I think back to when I was a kid. Surely, my grandma - who also lived in Florida - would have a fall wreath on her door by this fourteenth day of September. Sunday's suppers at her house of barbeque chicken, green salad, slices of sweet, juicy, dripping watermelon would now be replaced with roast beef, thick gravy, perfectly whipped mashed potatoes, apple cake with a bourbon glaze. No matter that it was still hot outside and all us kids could think about was getting to the pool and swimming til the sun went down.

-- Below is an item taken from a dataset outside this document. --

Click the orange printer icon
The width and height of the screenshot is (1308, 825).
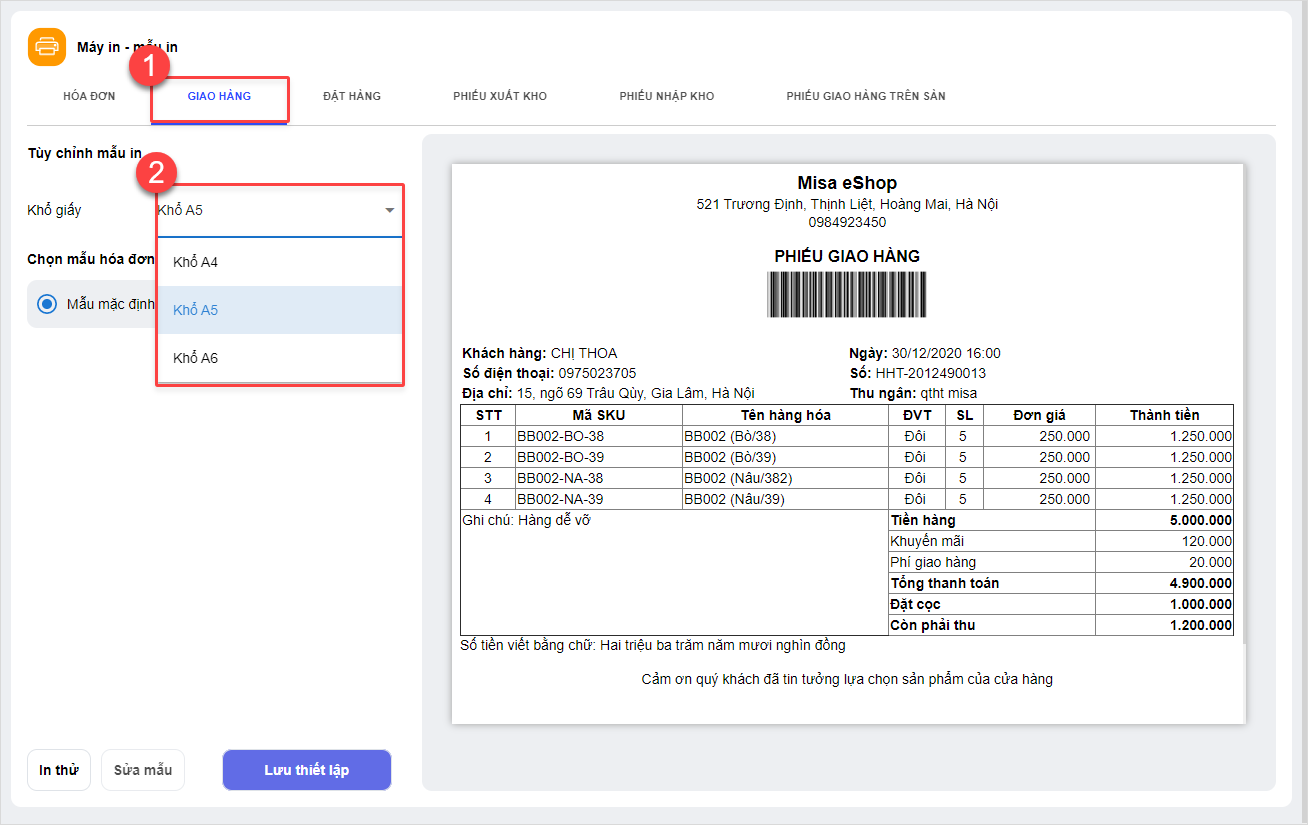(47, 47)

I am sure now that there are two sides of my need to hold. The side that wants to suck every juicy bite out of this life, and then savor it long after before saying, Okay, I've had enough. Time to move on. Then there is the other side, the side that, if I get really honest with myself, is paralyzed with fear. Fear of stepping forward, because no matter how much sweet marrow exists in life, if something traumatizing has happened to you, you get stuck there a little bit, even if you're not aware. Moving forward feels like picking up your heavy, scared boulder-of-a-heart and getting on.

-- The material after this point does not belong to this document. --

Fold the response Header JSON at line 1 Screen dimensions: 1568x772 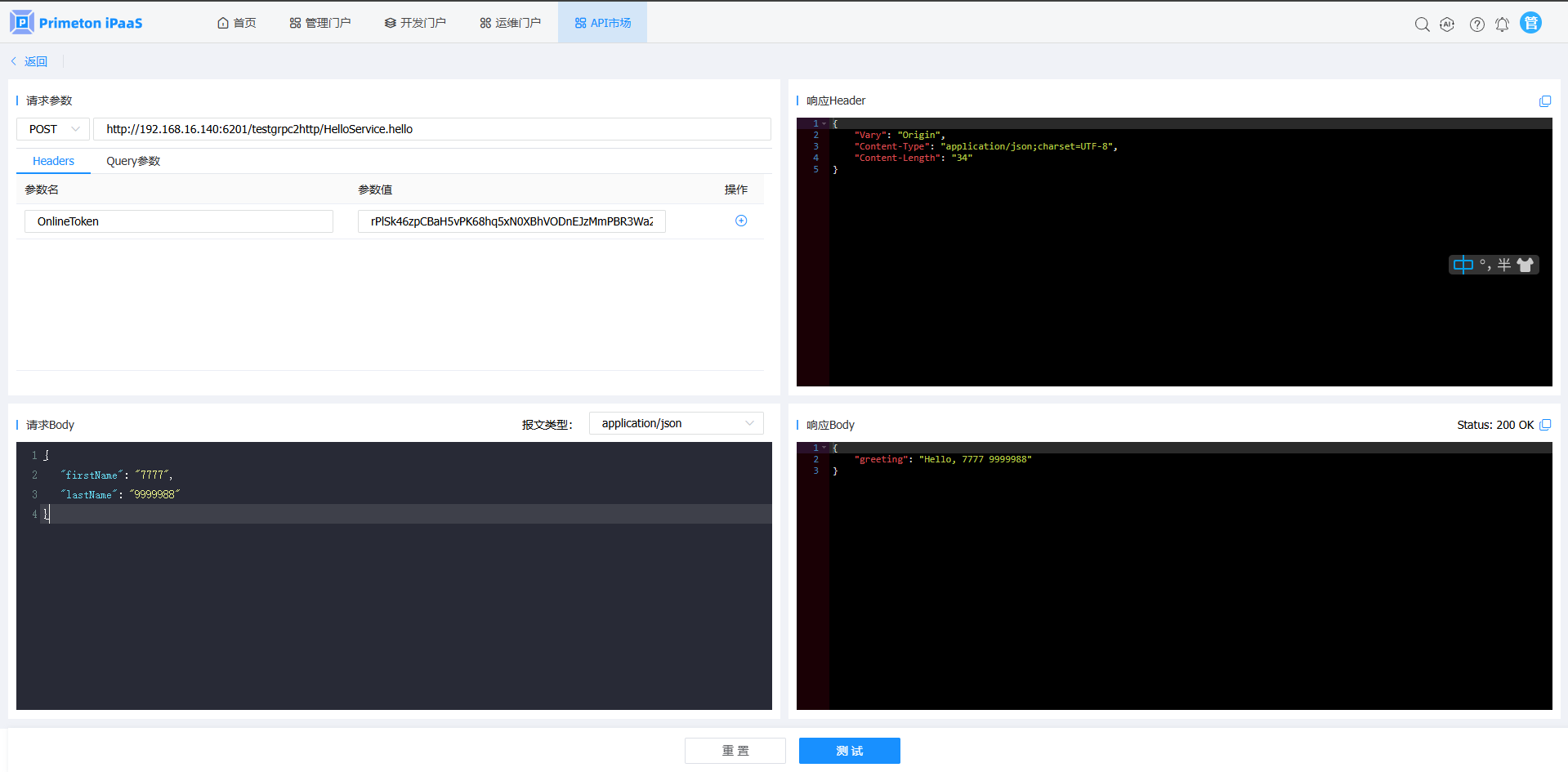824,124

But I've long since been getting on. In fact, I think I've been doing this forever, too. I have an abundance of goodness in my life that far outweighs the bad - the old. I taste this goodness every time I eat meat, gravy, and potatoes. Every time I dice apples and throw them in a pot on the stove to slow simmer with spices for my kiddos. I feel it when my mom tells me she's readying for a new season, even if the climate is seven hells hot outside, and when I feel so close to my sister even though we are some five hundred miles apart while chatting over the phone on weekend mornings, our husbands each circling us with the are you ever going to get off the phone eye, as we chat about current recipes, things our grandma made, what our boys are up to.
I'm not quite ready to say to anyone, and so what about pumpkin this and braised that... but soon. Here I hold. I did discard those tired out plants yesterday and potted three fresh mums.